Un primato che la Cina ha raggiunto in altri settori, come quello dei moduli fotovoltaici o delle vetture elettriche ma che ha mancato, ad esempio, nell’industria aeronautica e, appunto, nell’industria dei semiconduttori.
Negli ultimi anni, tuttavia, le capacità cinesi in questo ambito e nel contiguo settore dell’intelligenza artificiale e dei supercalcolatori, hanno compiuto notevoli progressi, provocando, oggi, una forte reazione di chi controlla queste tecnologie.
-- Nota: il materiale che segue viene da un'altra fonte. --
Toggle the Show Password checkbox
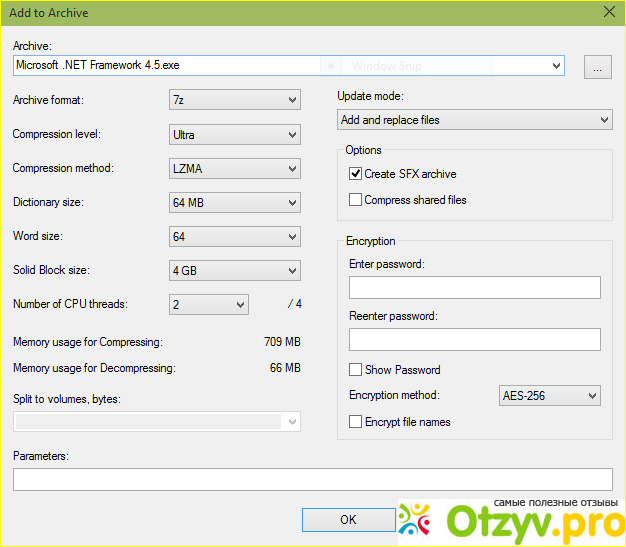pyautogui.click(x=356, y=370)
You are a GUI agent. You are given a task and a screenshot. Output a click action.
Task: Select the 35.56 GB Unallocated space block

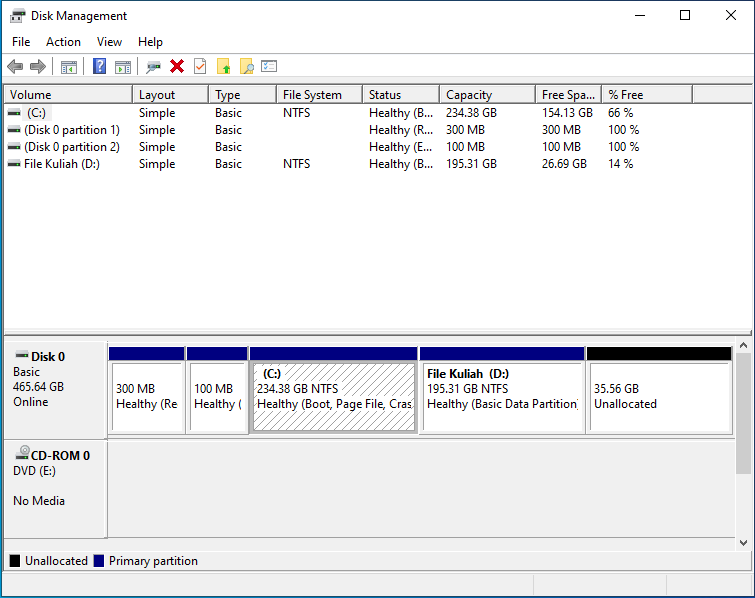659,396
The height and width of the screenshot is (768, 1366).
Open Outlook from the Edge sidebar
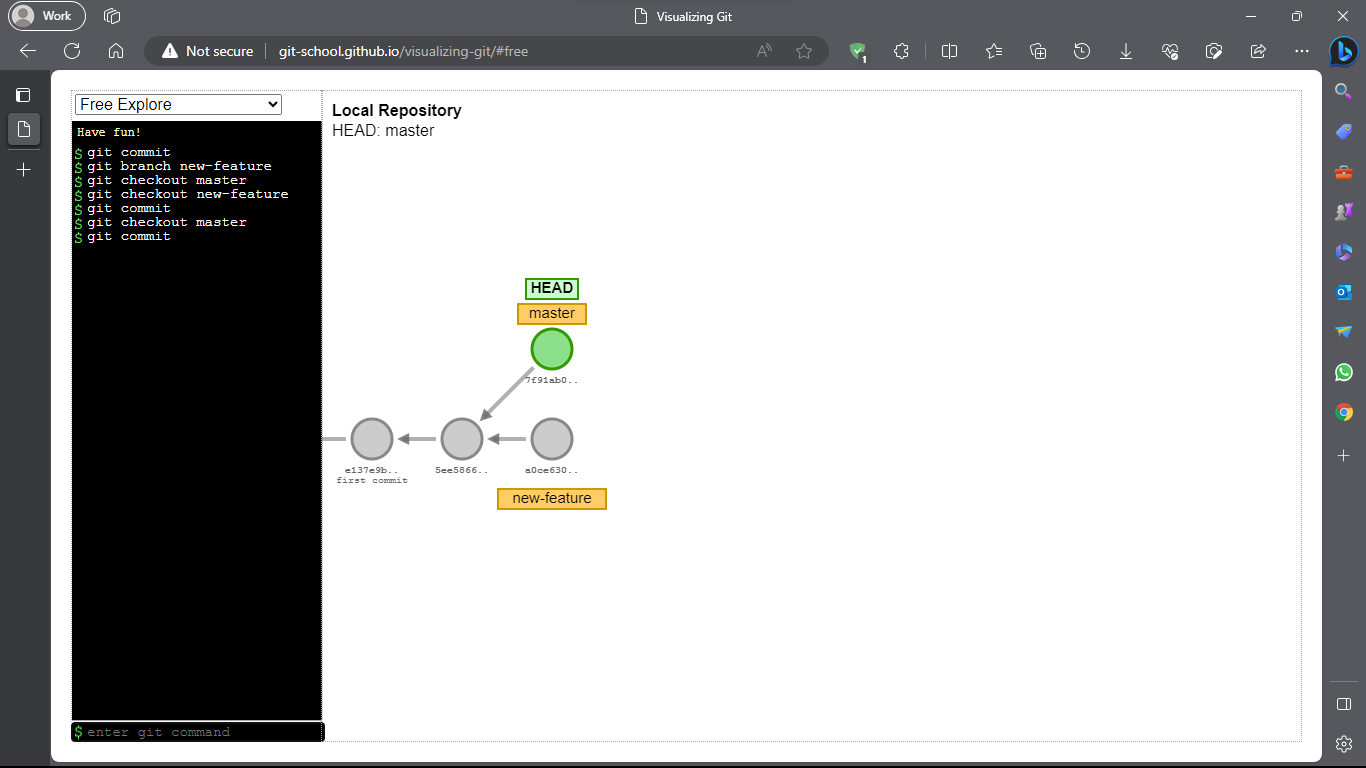pyautogui.click(x=1343, y=291)
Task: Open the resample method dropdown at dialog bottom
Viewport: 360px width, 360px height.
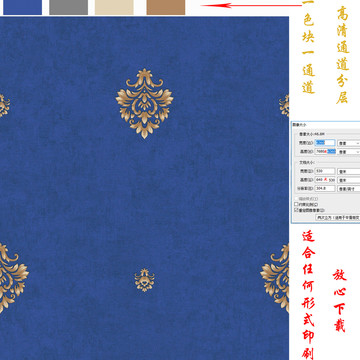Action: [338, 217]
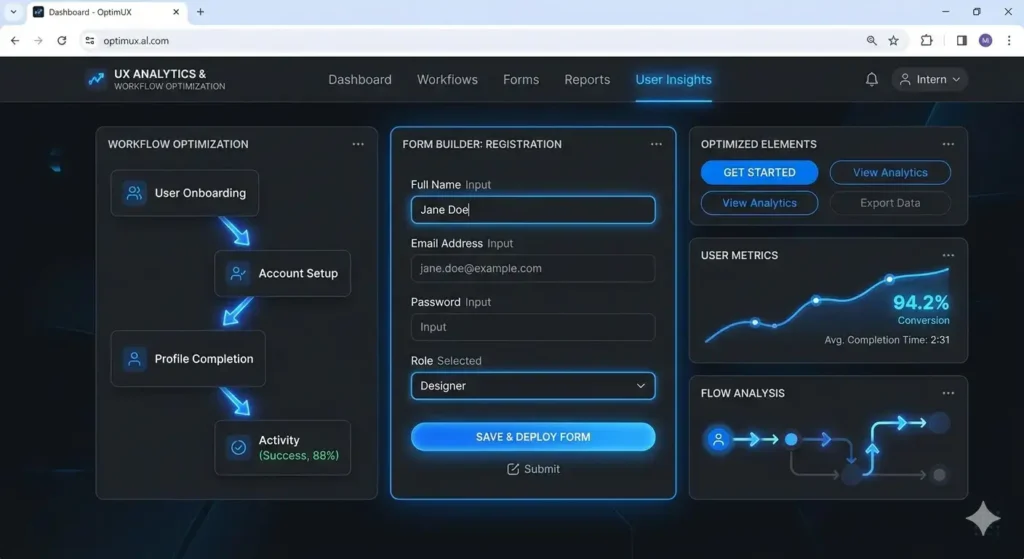
Task: Open the Intern account dropdown
Action: (929, 80)
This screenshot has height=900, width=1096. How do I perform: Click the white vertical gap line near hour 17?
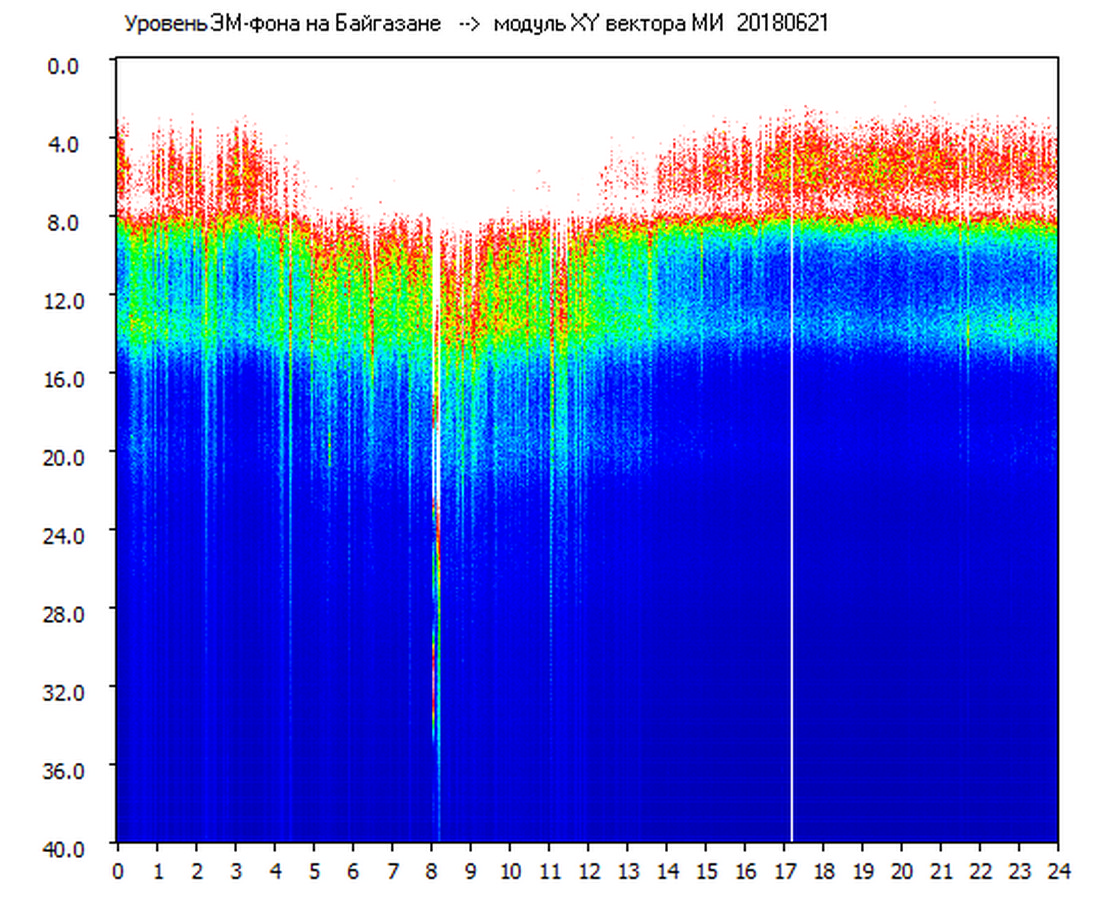coord(791,500)
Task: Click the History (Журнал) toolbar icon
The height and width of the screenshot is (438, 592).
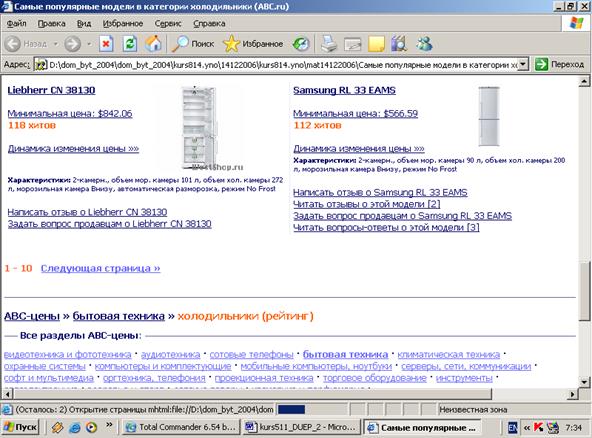Action: 301,44
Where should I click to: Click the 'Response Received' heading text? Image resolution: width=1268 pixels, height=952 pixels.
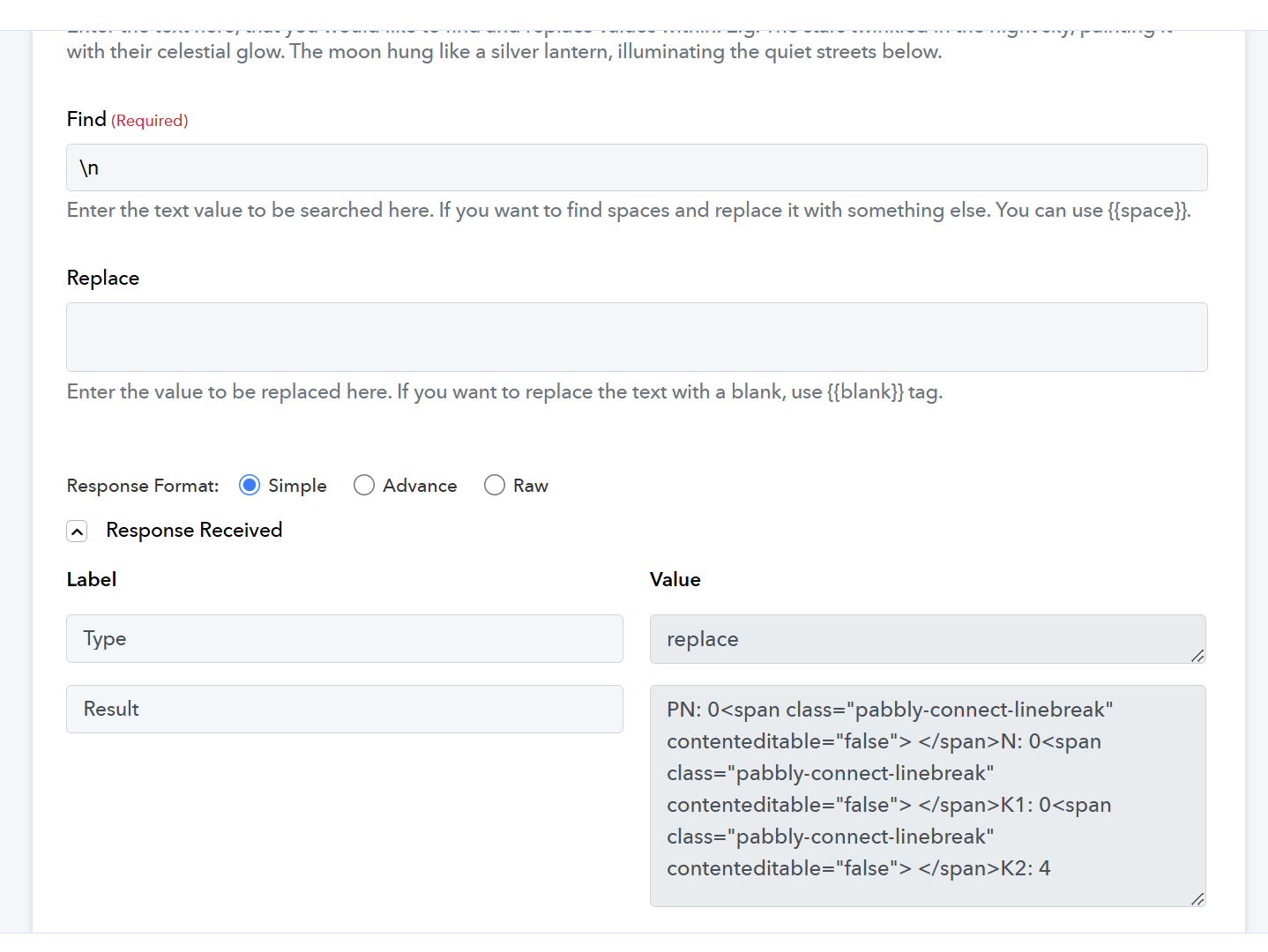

Supercomputer e intelligenza artificiale
Sfruttando la disponibilità dei processori più avanzati di Intel, Nvidia e AMD, gli ingegneri cinesi hanno realizzato potentissimi supercomputer utilizzati nella ricerca sull’Intelligenza Artificiale e in numerosi altri campi, compreso quello militare. La strategia cinese di “fusione militare-civile” è pensata per garantire che la migliore tecnologia di calcolo per impiego civile sia sempre disponibile per la ricerca in ambito militare. Grazie alla tecnologia americana facilmente accessibile e a costi relativamente contenuti, la Cina ha utilizzato l’enorme capacità di calcolo installata, oltre che per alimentare la ricerca militare avanzata, per guidare la trasformazione digitale della sua economia, nei servizi, nella manifattura e in ambito sanitario.
Ma ha anche utilizzato le tecnologie avanzate per controllare i cittadini e per premiare/punire il comportamento degli stessi, in maniera non dissimile dal regime distopico descritto da Orwell nel romanzo “1984”, reprimendo sul nascere qualsiasi forma di dissenso.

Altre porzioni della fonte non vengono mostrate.